Exception: In calculating sampling distribution probabilities, you'll use something like the fact that its standard deviation is σ/√n. (Here the σ indicates the standard deviation of the whole population.) Now, if the population size happens to be exceptionally small (like, N≤20n), and you're sampling without replacement, then you can improve the estimate a bit by instead using the correction formula √((N-n)/(N-1)) * σ/√n. But why bother? (a) You're almost never in that situation, (b) it rarely makes that much difference, and (c) you're just making extra number-crunching work for yourself. So you're actually better off assuming that the population is really huge or even infinite (as is actually done), thereby saving yourself calculation effort by way of the simpler formula. For any N>20n, the difference is negligible anyway (which is to say: lim

_{N→∞}√((N-n)/(N-1)) * σ/√n = σ/√n). Run some numerical examples (pick any σ you like) and you'll see how little difference it makes.

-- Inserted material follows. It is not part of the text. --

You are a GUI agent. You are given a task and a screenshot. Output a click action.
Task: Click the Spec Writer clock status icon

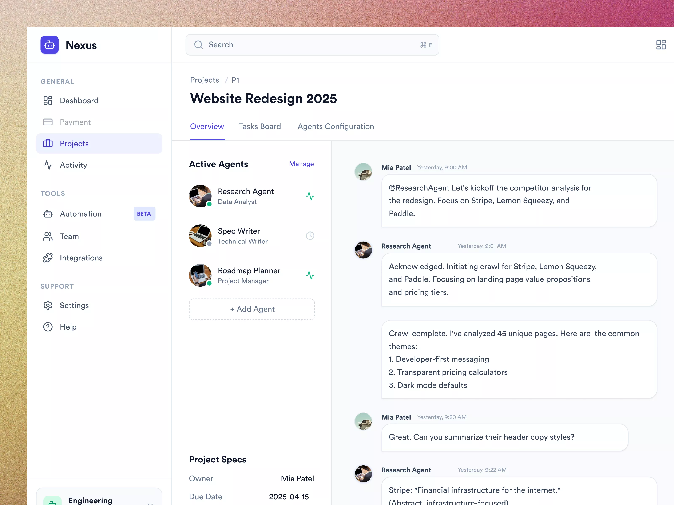pos(310,236)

Even more absurd exception: One requirement that the Central Limit Theorem does have is that the population standard deviation must be nonzero, i.e., σ>0, which does rule out having a population size of just one. But, c'mon, if that were the case then what you're doing isn't really sampling or inferential statistics in the first place, now is it?

In summary: If anything, a larger population size makes the statistics easier, and the math is simplest when you assume an infinite population size in the first place. Other than that, population size has no bearing on the math behind your estimation or surveying procedure.

One final, really simple observation: If an opinion poll is performed at the standard 95% confidence level, then its margin of error can be basically calculated by: E = 1/√n. (Compare to the formula for standard deviation above; the σ disappears due to a particular very convenient substitution and cancellation.) Does the population size N appear anywhere in this formula? Nope -- it's fundamentally irrelevant to the process.

(I've written about this before, but I wanted a version that was a bit more -- ahem -- direct, for posterity's sake.)